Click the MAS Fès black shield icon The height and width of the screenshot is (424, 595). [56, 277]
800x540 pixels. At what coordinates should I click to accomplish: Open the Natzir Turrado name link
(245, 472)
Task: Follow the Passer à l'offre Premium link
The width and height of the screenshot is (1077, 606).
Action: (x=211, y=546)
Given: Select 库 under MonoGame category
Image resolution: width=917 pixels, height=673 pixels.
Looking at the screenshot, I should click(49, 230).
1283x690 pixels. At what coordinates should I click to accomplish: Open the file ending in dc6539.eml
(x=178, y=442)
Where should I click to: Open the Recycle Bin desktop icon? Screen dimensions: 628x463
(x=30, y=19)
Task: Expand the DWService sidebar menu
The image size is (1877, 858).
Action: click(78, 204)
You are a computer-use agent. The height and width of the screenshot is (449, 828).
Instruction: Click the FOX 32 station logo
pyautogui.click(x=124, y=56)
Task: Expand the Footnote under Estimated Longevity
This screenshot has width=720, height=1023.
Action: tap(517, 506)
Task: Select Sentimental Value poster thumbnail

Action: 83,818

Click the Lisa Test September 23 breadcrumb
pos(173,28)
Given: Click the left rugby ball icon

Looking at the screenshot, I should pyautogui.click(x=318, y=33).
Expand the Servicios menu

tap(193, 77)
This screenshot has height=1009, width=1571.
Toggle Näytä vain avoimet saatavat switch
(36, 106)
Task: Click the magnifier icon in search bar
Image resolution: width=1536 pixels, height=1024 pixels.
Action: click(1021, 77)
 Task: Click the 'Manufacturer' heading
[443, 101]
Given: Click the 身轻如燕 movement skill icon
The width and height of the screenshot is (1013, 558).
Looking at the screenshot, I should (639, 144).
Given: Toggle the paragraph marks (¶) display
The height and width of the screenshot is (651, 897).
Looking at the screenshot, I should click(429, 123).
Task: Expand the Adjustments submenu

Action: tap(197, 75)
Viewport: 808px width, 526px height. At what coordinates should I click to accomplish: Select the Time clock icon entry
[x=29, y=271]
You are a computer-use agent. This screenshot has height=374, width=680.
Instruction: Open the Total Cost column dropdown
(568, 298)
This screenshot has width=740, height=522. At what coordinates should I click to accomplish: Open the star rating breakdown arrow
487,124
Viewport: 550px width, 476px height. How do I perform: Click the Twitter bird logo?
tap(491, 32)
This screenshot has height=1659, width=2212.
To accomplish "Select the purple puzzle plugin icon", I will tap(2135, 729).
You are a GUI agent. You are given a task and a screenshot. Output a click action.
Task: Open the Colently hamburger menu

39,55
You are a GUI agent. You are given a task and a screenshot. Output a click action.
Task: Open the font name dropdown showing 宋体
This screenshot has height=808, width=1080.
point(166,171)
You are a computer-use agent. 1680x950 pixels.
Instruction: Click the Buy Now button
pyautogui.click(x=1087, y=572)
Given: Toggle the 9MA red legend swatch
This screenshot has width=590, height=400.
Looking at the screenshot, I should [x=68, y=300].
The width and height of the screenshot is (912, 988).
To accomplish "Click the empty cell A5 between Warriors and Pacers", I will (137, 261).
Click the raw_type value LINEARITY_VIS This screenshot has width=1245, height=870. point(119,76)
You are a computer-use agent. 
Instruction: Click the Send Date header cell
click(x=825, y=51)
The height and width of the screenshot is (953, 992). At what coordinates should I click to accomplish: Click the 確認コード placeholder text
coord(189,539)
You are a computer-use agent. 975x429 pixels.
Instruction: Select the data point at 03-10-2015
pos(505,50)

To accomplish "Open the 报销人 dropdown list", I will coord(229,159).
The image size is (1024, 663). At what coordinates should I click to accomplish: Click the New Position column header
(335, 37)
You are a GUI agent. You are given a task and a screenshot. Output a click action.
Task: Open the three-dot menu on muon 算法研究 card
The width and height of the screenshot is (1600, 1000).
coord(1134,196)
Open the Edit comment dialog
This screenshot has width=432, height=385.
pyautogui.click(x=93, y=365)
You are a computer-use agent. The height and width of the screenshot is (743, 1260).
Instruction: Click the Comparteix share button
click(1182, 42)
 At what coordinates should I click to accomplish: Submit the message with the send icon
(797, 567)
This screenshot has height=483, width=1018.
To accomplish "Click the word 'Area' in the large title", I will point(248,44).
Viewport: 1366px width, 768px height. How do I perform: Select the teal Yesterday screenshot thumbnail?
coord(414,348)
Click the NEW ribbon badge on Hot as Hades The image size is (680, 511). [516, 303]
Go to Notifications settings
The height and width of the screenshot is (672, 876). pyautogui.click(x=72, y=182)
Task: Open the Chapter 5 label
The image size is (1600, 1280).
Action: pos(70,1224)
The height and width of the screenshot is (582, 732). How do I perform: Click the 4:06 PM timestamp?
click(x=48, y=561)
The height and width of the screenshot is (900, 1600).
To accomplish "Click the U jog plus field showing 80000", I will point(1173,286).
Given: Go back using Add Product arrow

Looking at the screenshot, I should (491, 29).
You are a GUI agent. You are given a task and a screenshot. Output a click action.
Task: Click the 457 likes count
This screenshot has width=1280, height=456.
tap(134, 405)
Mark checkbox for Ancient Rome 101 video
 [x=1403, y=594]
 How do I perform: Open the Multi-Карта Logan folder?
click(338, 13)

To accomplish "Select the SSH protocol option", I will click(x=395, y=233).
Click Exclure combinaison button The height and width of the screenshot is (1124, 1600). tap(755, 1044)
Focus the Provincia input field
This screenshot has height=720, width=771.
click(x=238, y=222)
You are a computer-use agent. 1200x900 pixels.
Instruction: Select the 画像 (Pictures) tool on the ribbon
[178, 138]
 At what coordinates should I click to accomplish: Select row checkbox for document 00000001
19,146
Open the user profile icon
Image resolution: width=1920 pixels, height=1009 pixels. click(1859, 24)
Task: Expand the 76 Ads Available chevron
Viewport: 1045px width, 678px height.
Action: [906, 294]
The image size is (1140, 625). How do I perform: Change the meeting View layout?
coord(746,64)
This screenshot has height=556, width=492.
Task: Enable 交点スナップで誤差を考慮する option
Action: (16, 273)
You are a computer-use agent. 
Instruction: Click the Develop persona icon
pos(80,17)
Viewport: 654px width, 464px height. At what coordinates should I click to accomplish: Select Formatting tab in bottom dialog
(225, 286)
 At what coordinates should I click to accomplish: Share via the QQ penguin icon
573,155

> _Work instruction_
Without omission, retype the full listing shown above.

> _Task answer_
Click the MAS Fès black shield icon The height and width of the screenshot is (424, 595). [56, 277]
800x540 pixels. At what coordinates should I click to accomplish: Open the Natzir Turrado name link
(245, 472)
Task: Follow the Passer à l'offre Premium link
The width and height of the screenshot is (1077, 606).
Action: (x=211, y=546)
Given: Select 库 under MonoGame category
Image resolution: width=917 pixels, height=673 pixels.
Looking at the screenshot, I should click(49, 230).
1283x690 pixels. At what coordinates should I click to accomplish: Open the file ending in dc6539.eml
(x=178, y=442)
Where should I click to: Open the Recycle Bin desktop icon? Screen dimensions: 628x463
(x=30, y=19)
Task: Expand the DWService sidebar menu
The image size is (1877, 858).
Action: click(78, 204)
You are a computer-use agent. The height and width of the screenshot is (449, 828).
Instruction: Click the FOX 32 station logo
pyautogui.click(x=124, y=56)
Task: Expand the Footnote under Estimated Longevity
This screenshot has width=720, height=1023.
Action: tap(517, 506)
Task: Select Sentimental Value poster thumbnail

Action: 83,818

Click the Lisa Test September 23 breadcrumb
pos(173,28)
Given: Click the left rugby ball icon

Looking at the screenshot, I should pyautogui.click(x=318, y=33).
Expand the Servicios menu

tap(193, 77)
This screenshot has height=1009, width=1571.
Toggle Näytä vain avoimet saatavat switch
(36, 106)
Task: Click the magnifier icon in search bar
Image resolution: width=1536 pixels, height=1024 pixels.
Action: click(1021, 77)
 Task: Click the 'Manufacturer' heading
[443, 101]
Given: Click the 身轻如燕 movement skill icon
The width and height of the screenshot is (1013, 558).
Looking at the screenshot, I should (639, 144).
Given: Toggle the paragraph marks (¶) display
The height and width of the screenshot is (651, 897).
Looking at the screenshot, I should click(429, 123).
Task: Expand the Adjustments submenu

Action: tap(197, 75)
Viewport: 808px width, 526px height. At what coordinates should I click to accomplish: Select the Time clock icon entry
[x=29, y=271]
You are a computer-use agent. This screenshot has height=374, width=680.
Instruction: Open the Total Cost column dropdown
(568, 298)
This screenshot has width=740, height=522. At what coordinates should I click to accomplish: Open the star rating breakdown arrow
487,124
Viewport: 550px width, 476px height. How do I perform: Click the Twitter bird logo?
tap(491, 32)
This screenshot has height=1659, width=2212.
To accomplish "Select the purple puzzle plugin icon", I will tap(2135, 729).
You are a GUI agent. You are given a task and a screenshot. Output a click action.
Task: Open the Colently hamburger menu

39,55
You are a GUI agent. You are given a task and a screenshot. Output a click action.
Task: Open the font name dropdown showing 宋体
This screenshot has height=808, width=1080.
point(166,171)
You are a computer-use agent. 1680x950 pixels.
Instruction: Click the Buy Now button
pyautogui.click(x=1087, y=572)
Given: Toggle the 9MA red legend swatch
This screenshot has width=590, height=400.
Looking at the screenshot, I should [x=68, y=300].
The width and height of the screenshot is (912, 988).
To accomplish "Click the empty cell A5 between Warriors and Pacers", I will (137, 261).
Click the raw_type value LINEARITY_VIS This screenshot has width=1245, height=870. point(119,76)
You are a computer-use agent. 
Instruction: Click the Send Date header cell
click(x=825, y=51)
The height and width of the screenshot is (953, 992). At what coordinates should I click to accomplish: Click the 確認コード placeholder text
coord(189,539)
You are a computer-use agent. 975x429 pixels.
Instruction: Select the data point at 03-10-2015
pos(505,50)

To accomplish "Open the 报销人 dropdown list", I will coord(229,159).
The image size is (1024, 663). At what coordinates should I click to accomplish: Click the New Position column header
(335, 37)
You are a GUI agent. You are given a task and a screenshot. Output a click action.
Task: Open the three-dot menu on muon 算法研究 card
The width and height of the screenshot is (1600, 1000).
coord(1134,196)
Open the Edit comment dialog
This screenshot has width=432, height=385.
pyautogui.click(x=93, y=365)
You are a computer-use agent. The height and width of the screenshot is (743, 1260).
Instruction: Click the Comparteix share button
click(1182, 42)
 At what coordinates should I click to accomplish: Submit the message with the send icon
(797, 567)
This screenshot has height=483, width=1018.
To accomplish "Click the word 'Area' in the large title", I will point(248,44).
Viewport: 1366px width, 768px height. How do I perform: Select the teal Yesterday screenshot thumbnail?
coord(414,348)
Click the NEW ribbon badge on Hot as Hades The image size is (680, 511). [516, 303]
Go to Notifications settings
The height and width of the screenshot is (672, 876). pyautogui.click(x=72, y=182)
Task: Open the Chapter 5 label
The image size is (1600, 1280).
Action: pos(70,1224)
The height and width of the screenshot is (582, 732). How do I perform: Click the 4:06 PM timestamp?
click(x=48, y=561)
The height and width of the screenshot is (900, 1600).
To accomplish "Click the U jog plus field showing 80000", I will point(1173,286).
Given: Go back using Add Product arrow

Looking at the screenshot, I should (491, 29).
You are a GUI agent. You are given a task and a screenshot. Output a click action.
Task: Click the 457 likes count
This screenshot has width=1280, height=456.
tap(134, 405)
Mark checkbox for Ancient Rome 101 video
 [x=1403, y=594]
 How do I perform: Open the Multi-Карта Logan folder?
click(338, 13)

To accomplish "Select the SSH protocol option", I will click(x=395, y=233).
Click Exclure combinaison button The height and width of the screenshot is (1124, 1600). tap(755, 1044)
Focus the Provincia input field
This screenshot has height=720, width=771.
click(x=238, y=222)
You are a computer-use agent. 1200x900 pixels.
Instruction: Select the 画像 (Pictures) tool on the ribbon
[178, 138]
 At what coordinates should I click to accomplish: Select row checkbox for document 00000001
19,146
Open the user profile icon
Image resolution: width=1920 pixels, height=1009 pixels. click(1859, 24)
Task: Expand the 76 Ads Available chevron
Viewport: 1045px width, 678px height.
Action: [906, 294]
The image size is (1140, 625). How do I perform: Change the meeting View layout?
coord(746,64)
This screenshot has height=556, width=492.
Task: Enable 交点スナップで誤差を考慮する option
Action: (16, 273)
You are a computer-use agent. 
Instruction: Click the Develop persona icon
pos(80,17)
Viewport: 654px width, 464px height. At what coordinates should I click to accomplish: Select Formatting tab in bottom dialog
(225, 286)
 At what coordinates should I click to accomplish: Share via the QQ penguin icon
573,155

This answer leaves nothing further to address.